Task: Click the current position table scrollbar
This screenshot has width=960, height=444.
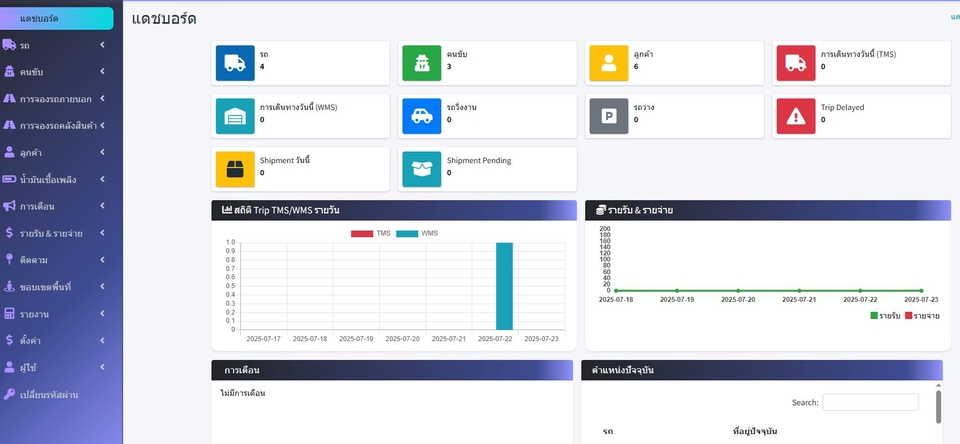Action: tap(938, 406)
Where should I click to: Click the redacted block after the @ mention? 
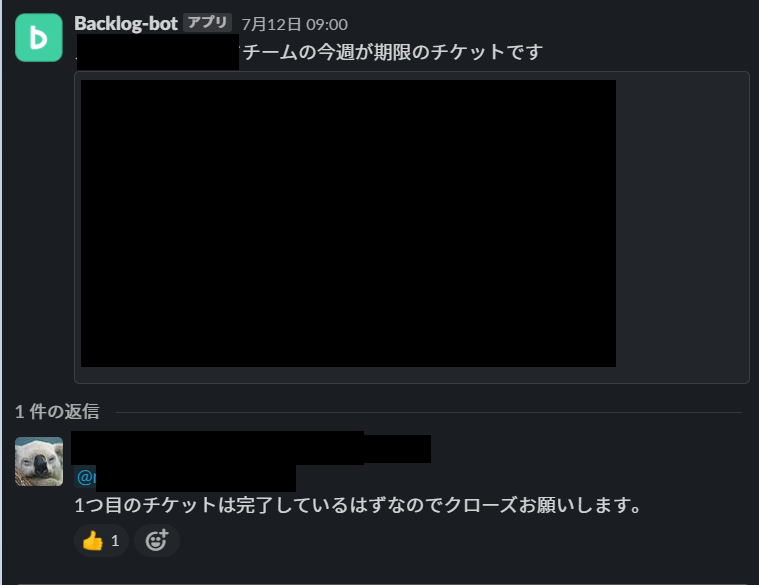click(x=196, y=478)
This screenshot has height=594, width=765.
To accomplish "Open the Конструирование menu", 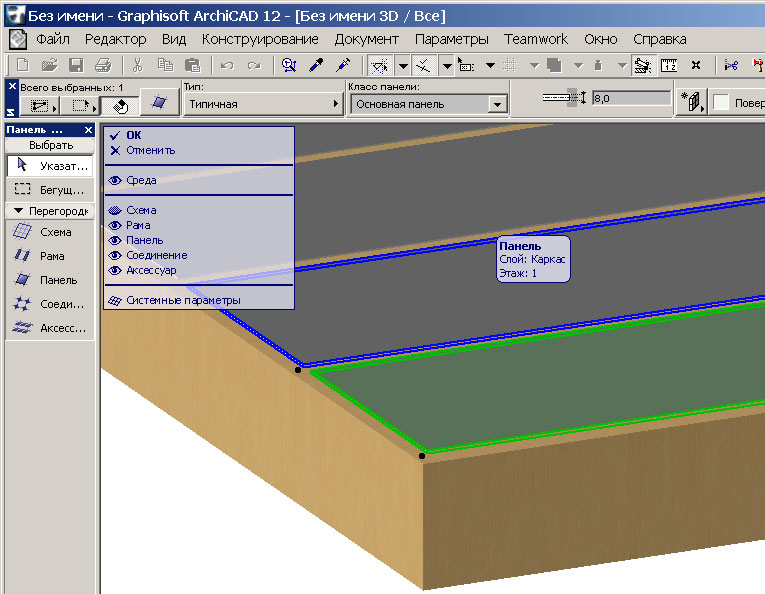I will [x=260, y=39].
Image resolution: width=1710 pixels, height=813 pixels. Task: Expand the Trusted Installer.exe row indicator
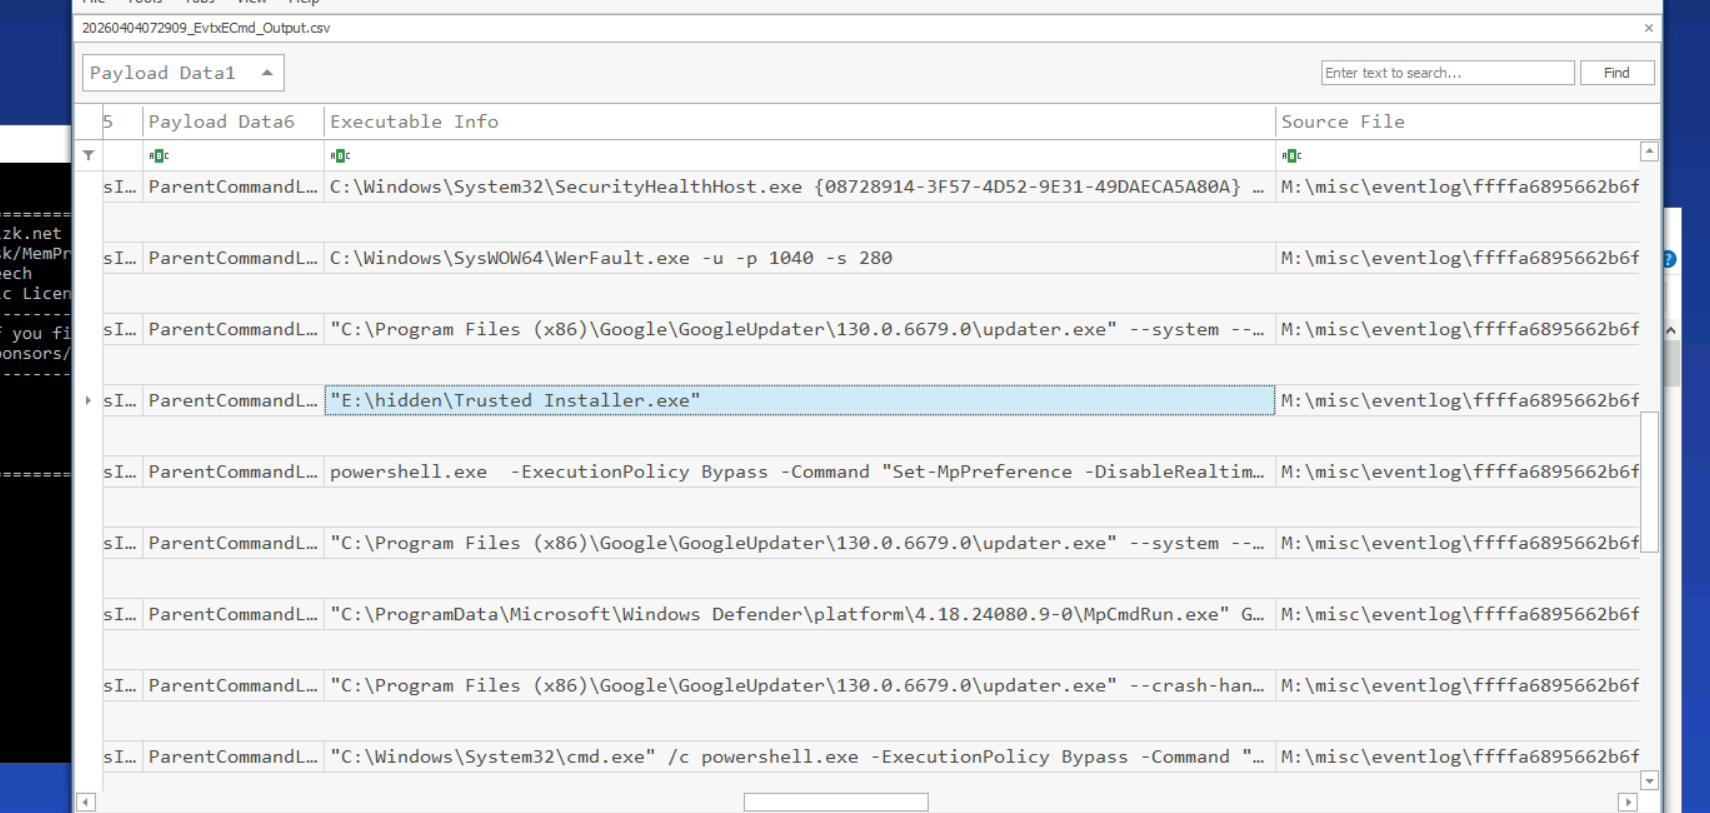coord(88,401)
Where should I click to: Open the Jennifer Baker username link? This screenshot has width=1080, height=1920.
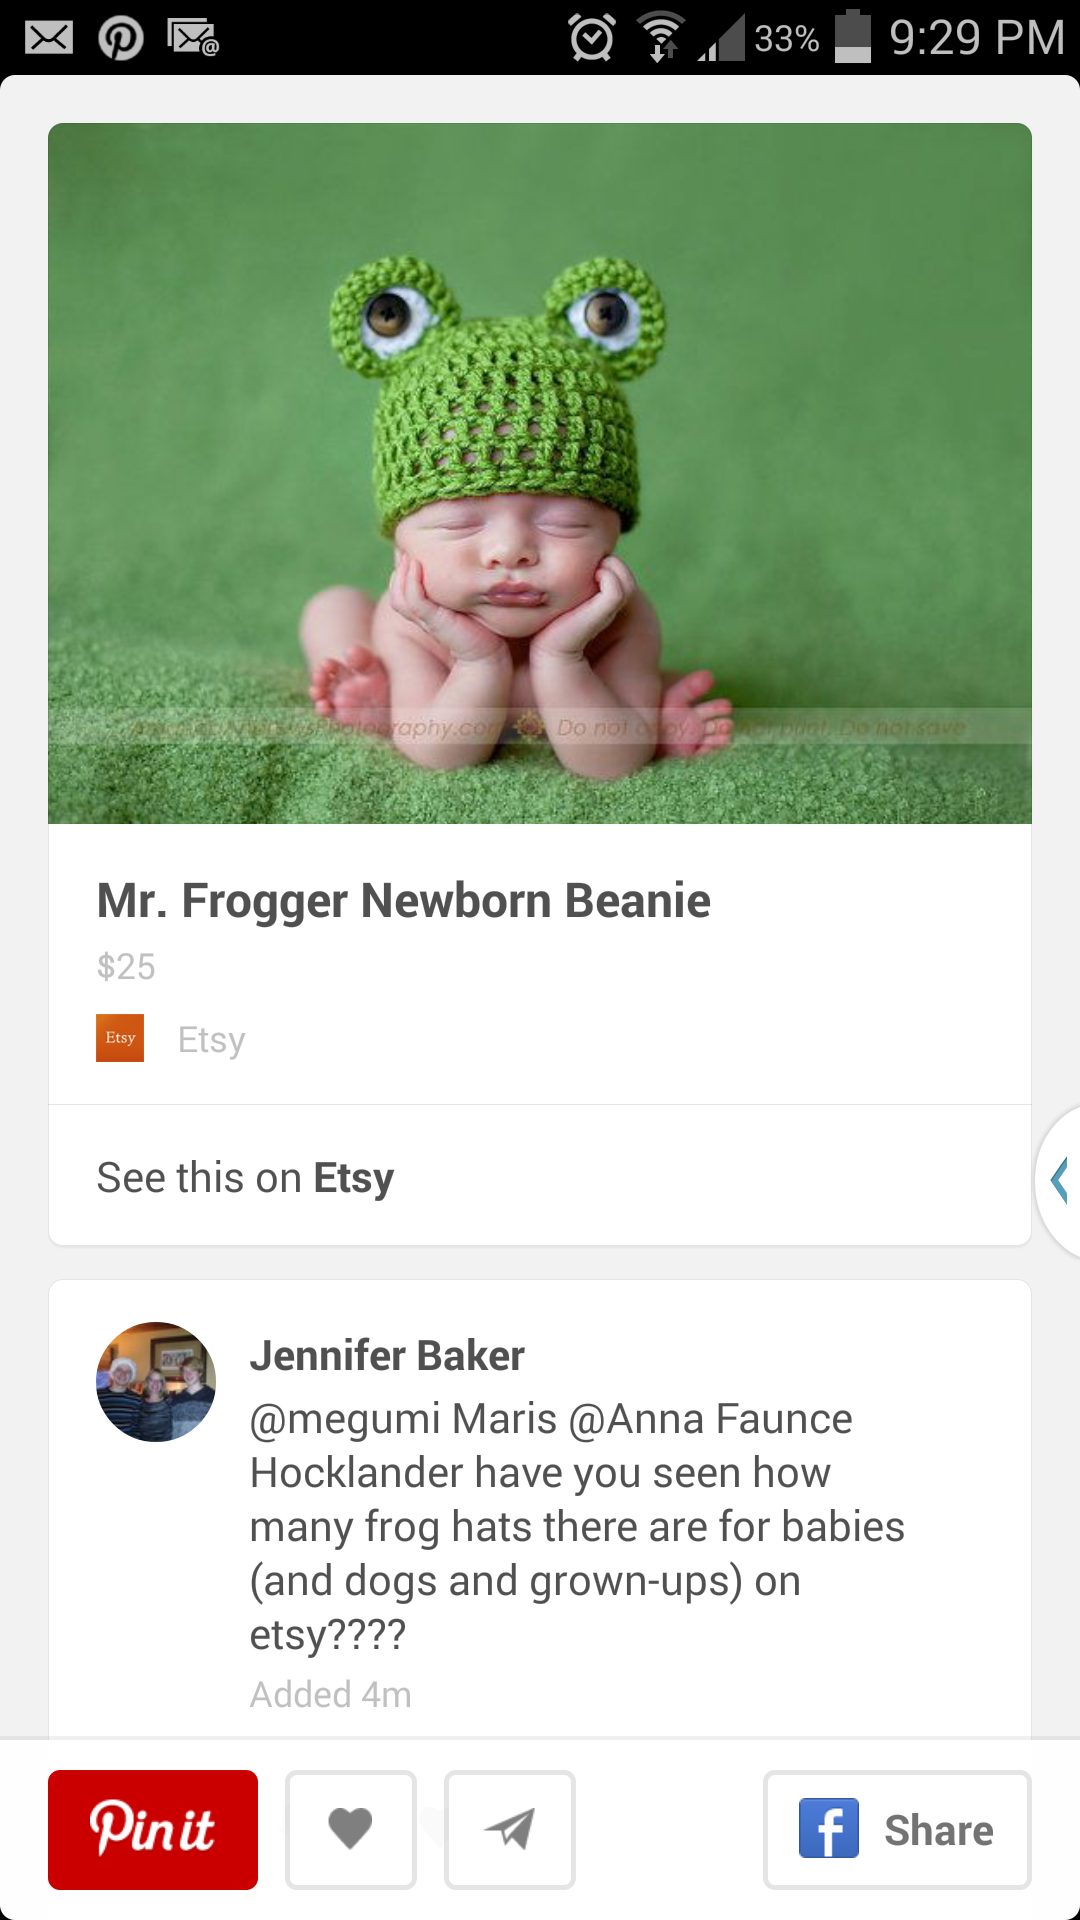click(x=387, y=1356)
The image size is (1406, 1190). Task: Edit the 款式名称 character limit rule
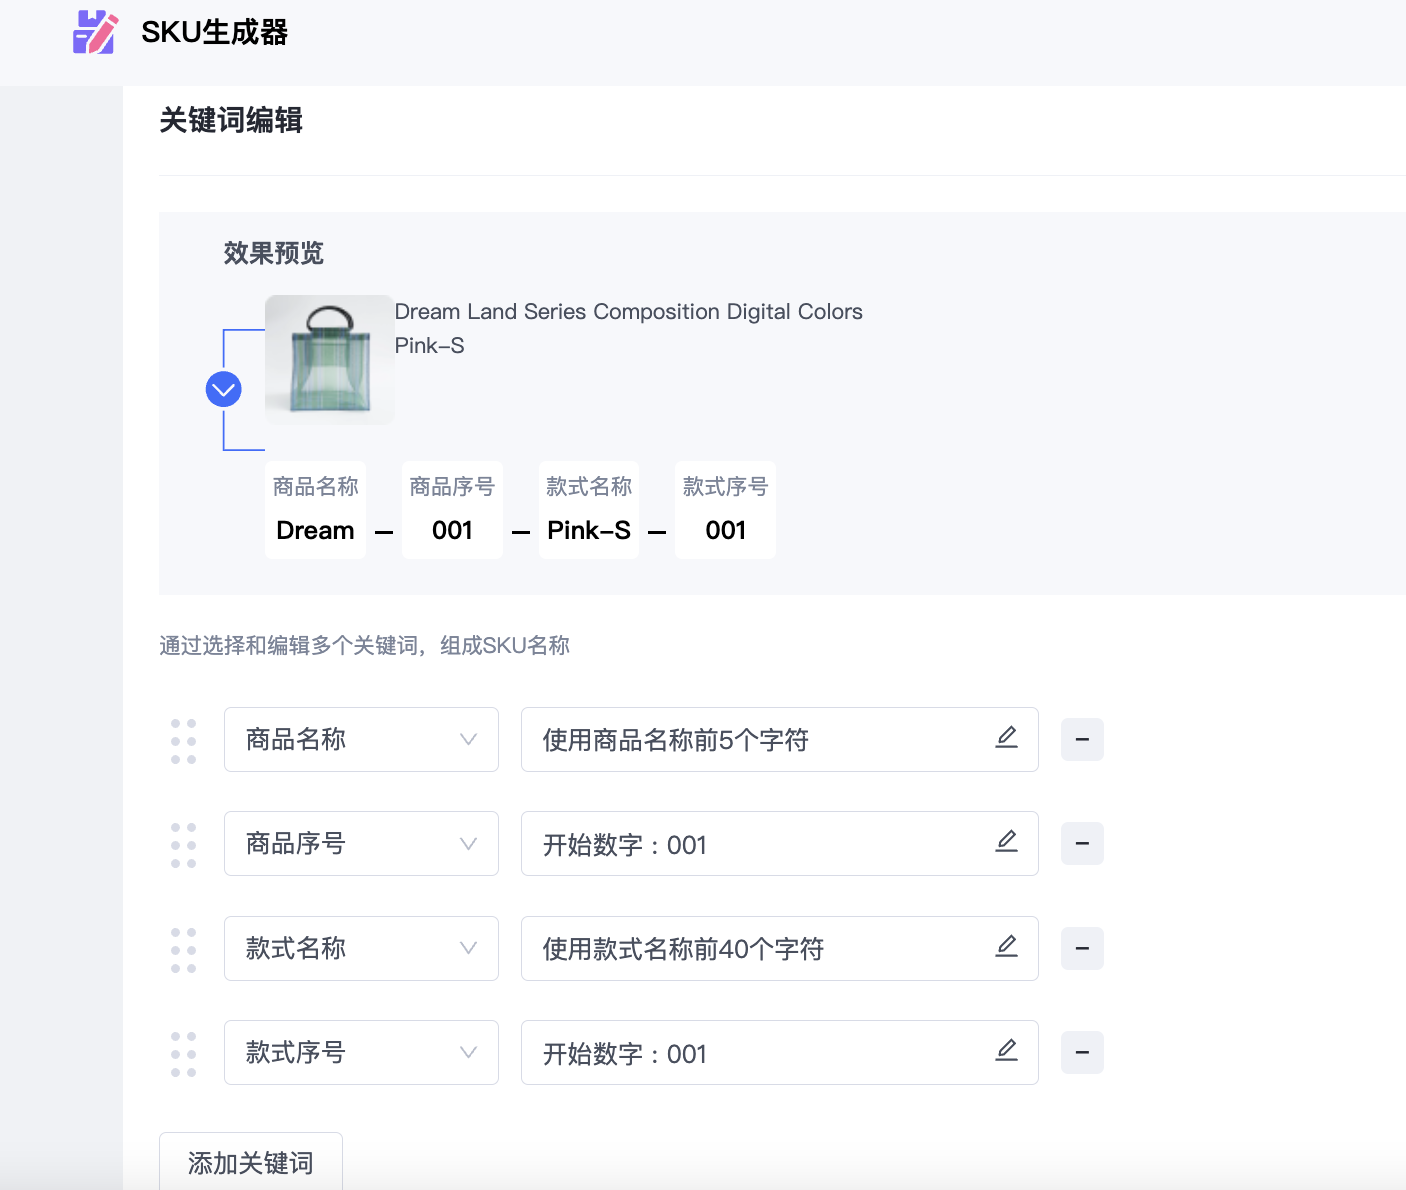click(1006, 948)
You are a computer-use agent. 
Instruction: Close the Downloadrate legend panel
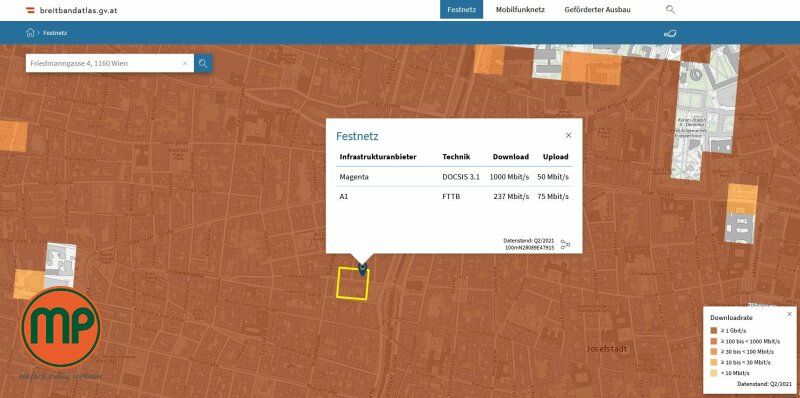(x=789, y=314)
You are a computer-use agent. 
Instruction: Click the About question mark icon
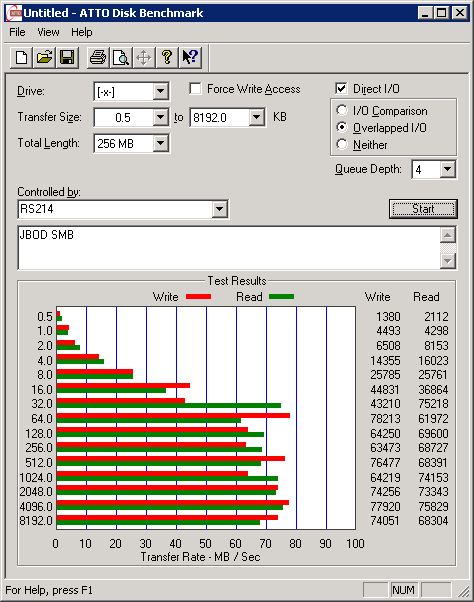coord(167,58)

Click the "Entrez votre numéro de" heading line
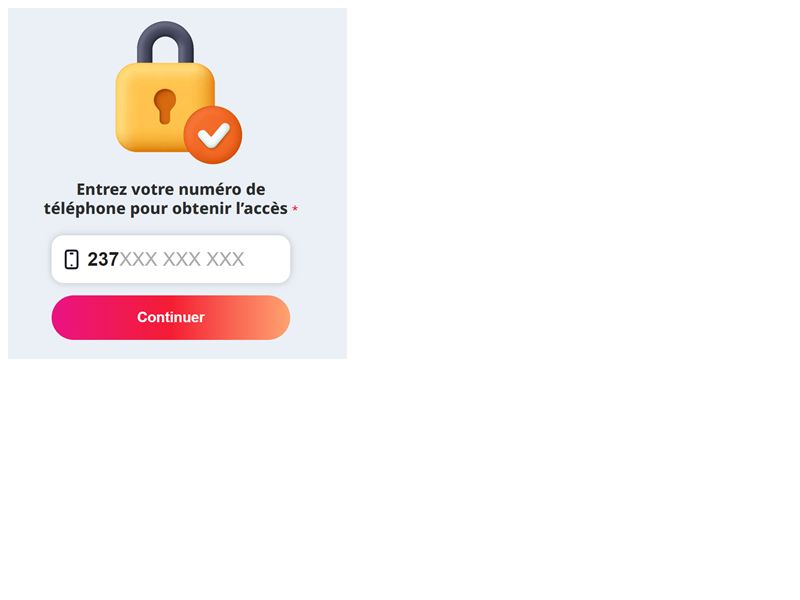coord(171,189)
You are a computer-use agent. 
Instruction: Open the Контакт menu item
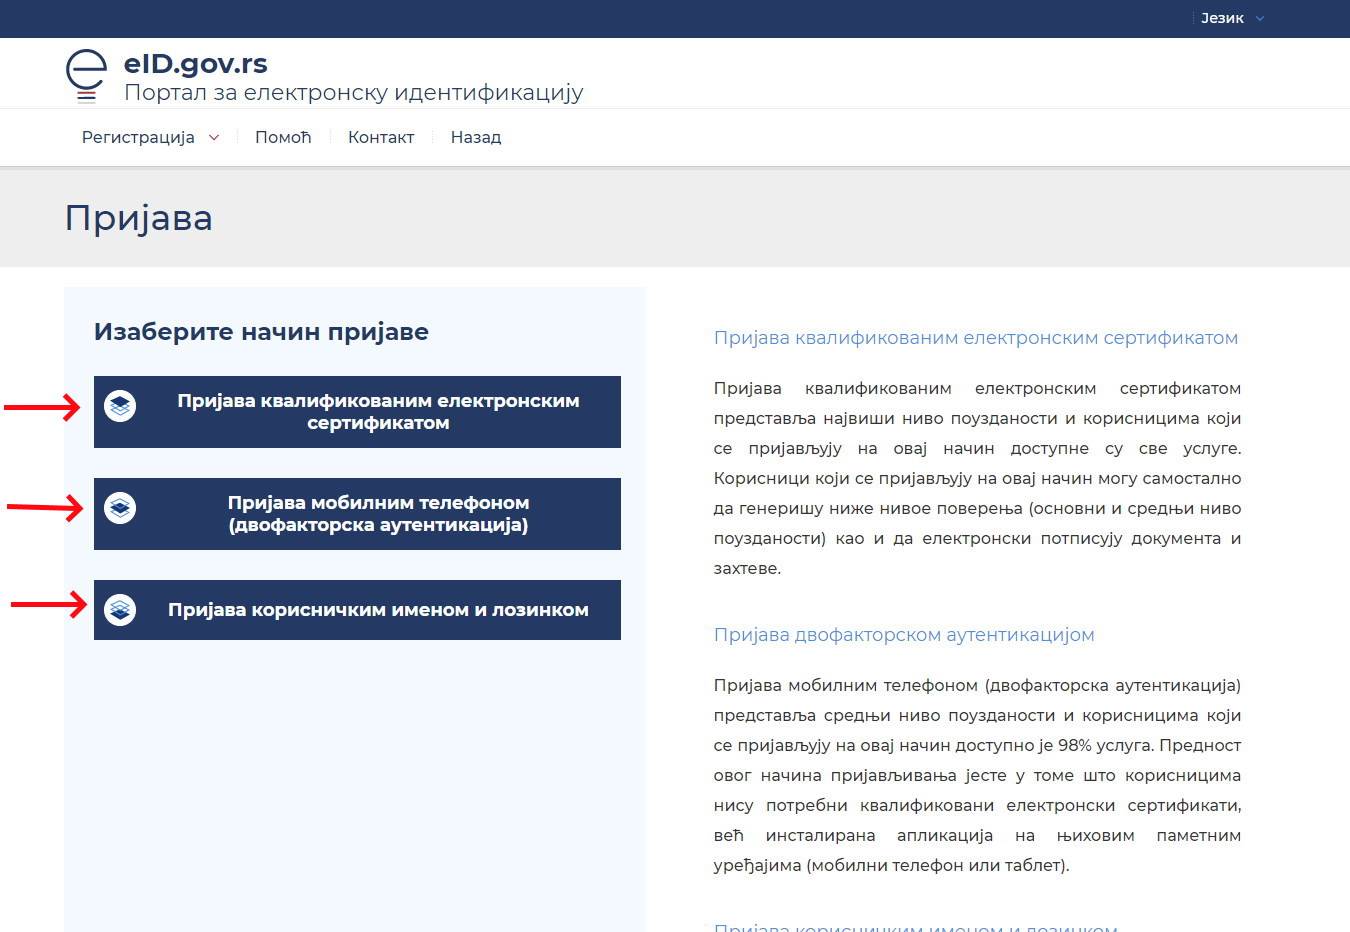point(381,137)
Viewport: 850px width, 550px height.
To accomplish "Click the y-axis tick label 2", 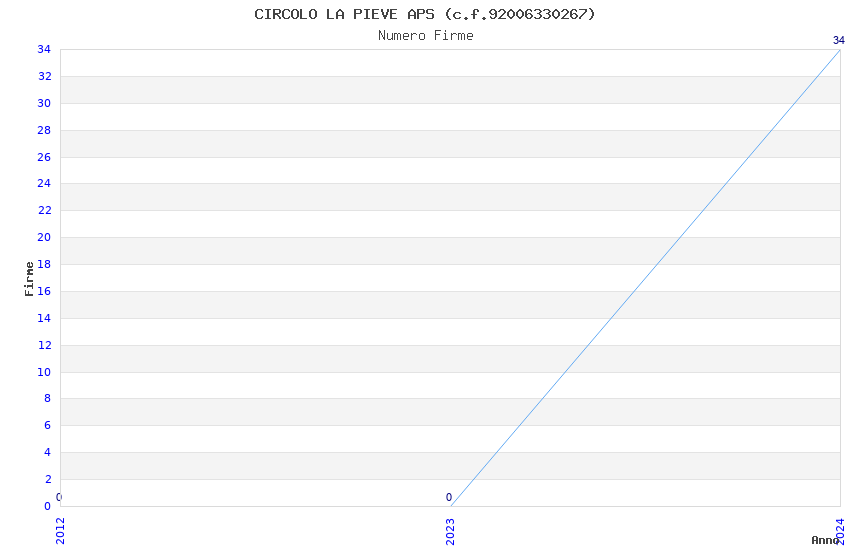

* About this task *
Set down the line containing "Instruction: Click the" and every line after it up to the end of the material, exactly as written, but not the pictures.

* Task result *
Instruction: Click the About question mark icon
coord(167,58)

Click the "Entrez votre numéro de" heading line
coord(171,189)
You are a computer-use agent. 
Instruction: Open the Контакт menu item
point(381,137)
Viewport: 850px width, 550px height.
To accomplish "Click the y-axis tick label 2", 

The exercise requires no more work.